Simplified Rust example of training a neural network based on the Candle Framework by Hugging Face

I was recently looking at examples of using neural networks from the Hugging Face Candle library and noticed that they are quite difficult to understand for people who are just starting to get acquainted with neural networks. Therefore, I decided to write the most simplified sample code in Rust, which demonstrates the training and use of the simplest neural network.

In my example, the neural network is trying to predict whether the first candidate will win in the second round of voting, based on the results of the first round.

Of course, the predictive power of such a simple model is not great, but I think this example does a good job of demonstrating the basic principles of training and using neural networks in the most simplistic way. I hope this article will help newcomers to the field of machine learning to better understand how neural networks work!

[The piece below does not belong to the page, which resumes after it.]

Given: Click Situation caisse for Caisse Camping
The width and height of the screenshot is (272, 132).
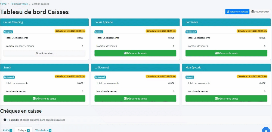Looking at the screenshot, I should tap(44, 53).
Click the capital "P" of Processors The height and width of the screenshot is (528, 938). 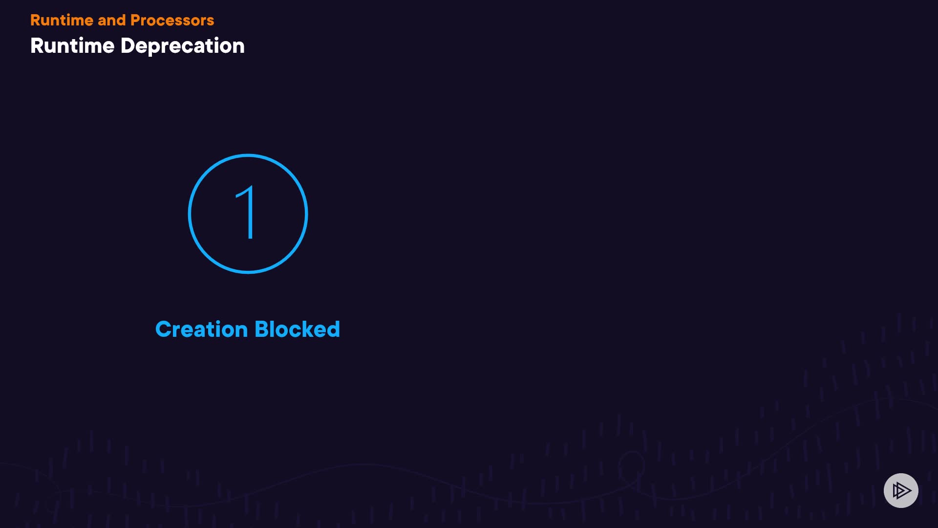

I am using a multilayer perceptron with two hidden layers. The first hidden layer has 4 neurons, the second has 2 neurons.
The input is a vector of 2 numbers — the percentage of votes for the first and second candidates in the first stage.
The output is the number 0 or 1, where 1 means that the first candidate will win in the second stage, 0 means that he will lose.
For training, samples with “real” data on the results of the first and second stages of different elections are used.
The model is trained by backpropagation using gradient descent and the cross-entropy loss function.
Model parameters (weights of neurons) are initialized randomly, then optimized during training.
After training, the model is tested on a deferred sample to evaluate the accuracy.
If the accuracy on the test set is below 100%, the model is considered underfit and the learning process is repeated.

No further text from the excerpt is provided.